中学・高校6年間柔道をやっていた。団体でも個人でも優勝経験が無い弱小の柔道選手だった。けれども、七帝柔道の魅力と辛さには共感する。

柔道は過酷な競技だ。乱取り練習というものがある。私は体力が無かったから4分間を5本やっていただけで、立ちながら意識が飛んだことがよくあった。試合で絞められて気がつくと前後の記憶を無くしたこともある。あの頃から1センチも身長は伸びていないが、この数十年間ずっとプラス5キロー20キロの間を彷徨っていて、決して中量級のベスト体重に戻ろうとしない。あの頃は、毎日ご飯を三杯食べながら、全然体重は増えなかった。それだけの練習量だった。繰り返すが、私は弱小の柔道選手だった。(試合形式の乱取りが如何に過酷かは、オリンピック中継で、いつも選手のスタミナ切れが言及さることでも想像出来るはずだ)

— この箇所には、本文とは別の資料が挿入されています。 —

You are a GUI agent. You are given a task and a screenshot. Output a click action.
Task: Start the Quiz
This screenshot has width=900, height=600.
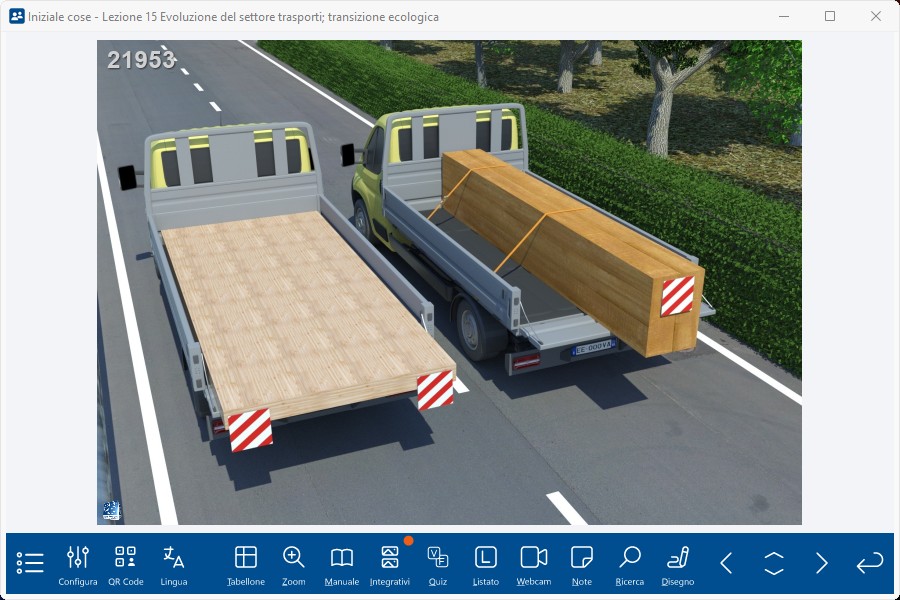tap(438, 564)
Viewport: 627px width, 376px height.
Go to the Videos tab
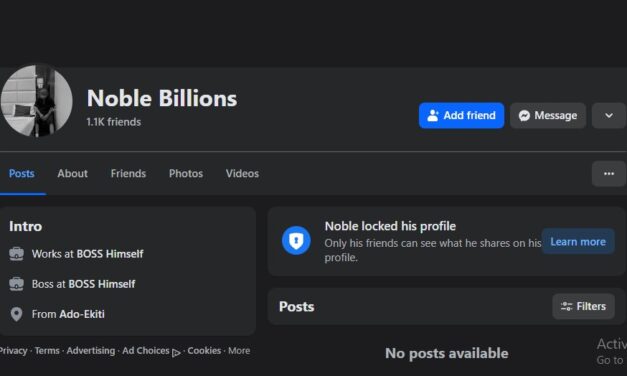[x=242, y=174]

北大柔道部は、立ち乱取りより数倍苦しい6分の寝技乱取り等、様々な乱取りを延々と繰り返す。最後に300回の腕立て伏せで閉める。これを「通常の」練習としている。更には合宿が年に7回以上ある。地獄の北海道警察出稽古。あ、あり得ない過酷さだ。そんな過酷な練習をしても、増田俊也が入った時点で北大は2年連続最下位だった。七帝柔道は、15人戦の抜き勝負、一本勝ちのみ、先鋒から三将までの13人が6分、副将と大将は8分、寝技への引き込みあり、膠着の「待て」なし、場外なし。我々が知るポイント制のオリンピック柔道とは異次元のものである。

これは寝技に特化した「練習量がすべてを決定する柔道」の世界を描いたものである。私は柔道は強くなれなかった。オリンピック柔道には、練習量と共に「センス(才能とも言う)」が必要だった。けれども、高専柔道の流れを汲む七帝柔道は、寝技だけを極め、やればやるだけ強くなるのである。

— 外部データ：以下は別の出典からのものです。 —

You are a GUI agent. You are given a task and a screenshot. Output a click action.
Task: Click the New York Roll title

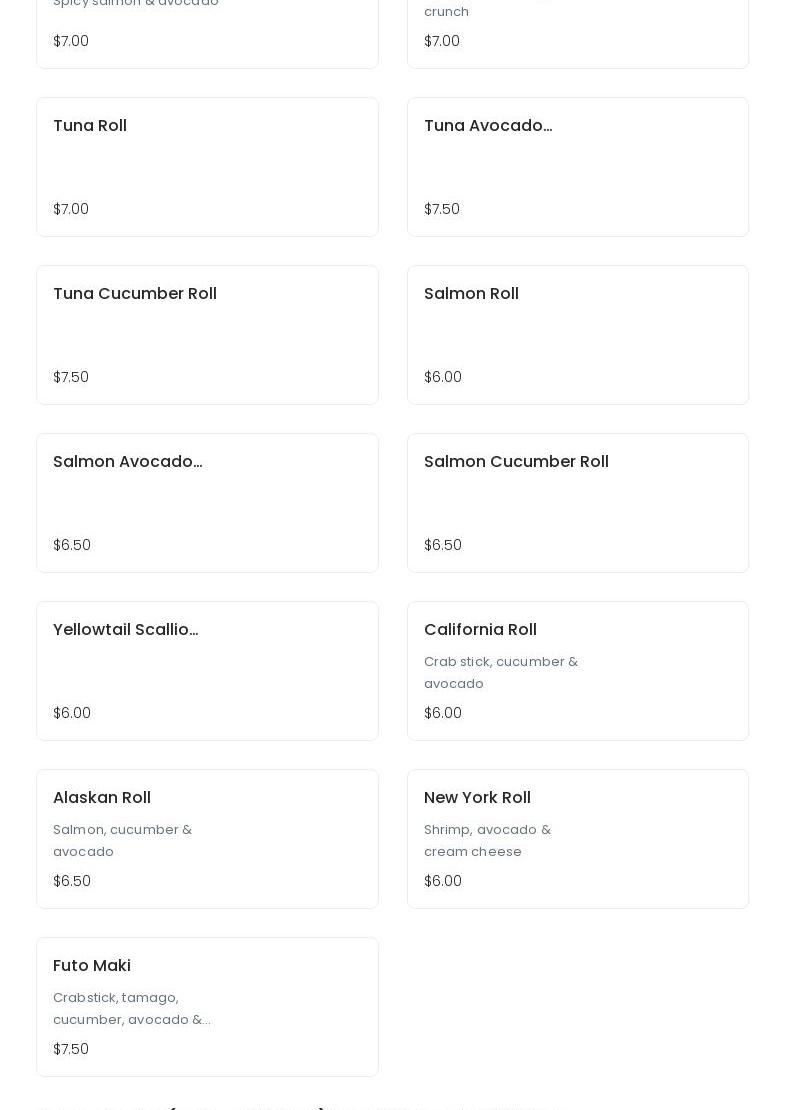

私の高校の古文の先生に、戦前に六高(岡大)で柔道選手だったという方がいた。ものすごい小柄で、どう見ても弱そうな方だったが、国体で優勝した巨漢の高校柔道コーチが尊敬していた。その方の凄さを理解したのは、高専柔道を描いた、井上靖「北の海」を読んで以降だった。

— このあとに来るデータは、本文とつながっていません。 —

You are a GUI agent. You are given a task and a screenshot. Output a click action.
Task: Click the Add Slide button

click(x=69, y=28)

まるで戦前のような練習をこなしながら、実際はつい最近の86-87年の話である。何が彼らをそうさせるのか。私だけの経験で言えば、何十回と負けても、一回だけタイミングがあって強敵に勝てたことがあった。あの勝利が、これまでの人生で何度私を助けたことか。しかし、「まぐれの一勝」は、人生を丸ごと変えるほどに自分を助けてはくれないのも事実だ。増田俊也は、それとは別次元の練習をしていた。

この自伝的小説で、自分の本名で出ている増田俊也が、「柔道をするために北大にきました」と宣言するのも、共感はする。共感はするし頭ではわかるけど、私なら決して出来ないし、やりたくない世界でもある。延々と練習の描写が続き、一年目の七帝戦は読むのが苦しくて目を背けた(読むのを中断した)。

おそらく、全て事実なのだろう。あのベタベタな新入生歓迎行事も事実なのだろう。もう少し感動の展開を用意するべき、七帝戦の試合の結果も事実なのだろう。

「こんなので、何かを掴めるなんていう、著者の主張は理解できんね」
多くの読者が、本音半分ではそう思っているのは目に見えるようだ。学生時代の全てを練習に費し、マスコミにも登場しないし、就職にも有利にならない。私もよくわからない。けれども、わかる気がする。決して著者に阿(おもね)って言っているわけではない。

残念ながら、こんなにも長編なのに、増田俊也は、何も成し遂げることなく途中で小説は終わっている。ように見える。史上唯一の七帝戦を描いたこの小説は、大きなことを成し遂げているが、主人公の増田俊也は未だ何も成し遂げてはいない。連載が中断して10年、続編が刊行される気配がない。北大柔道部らしい、と言えばその通りではある。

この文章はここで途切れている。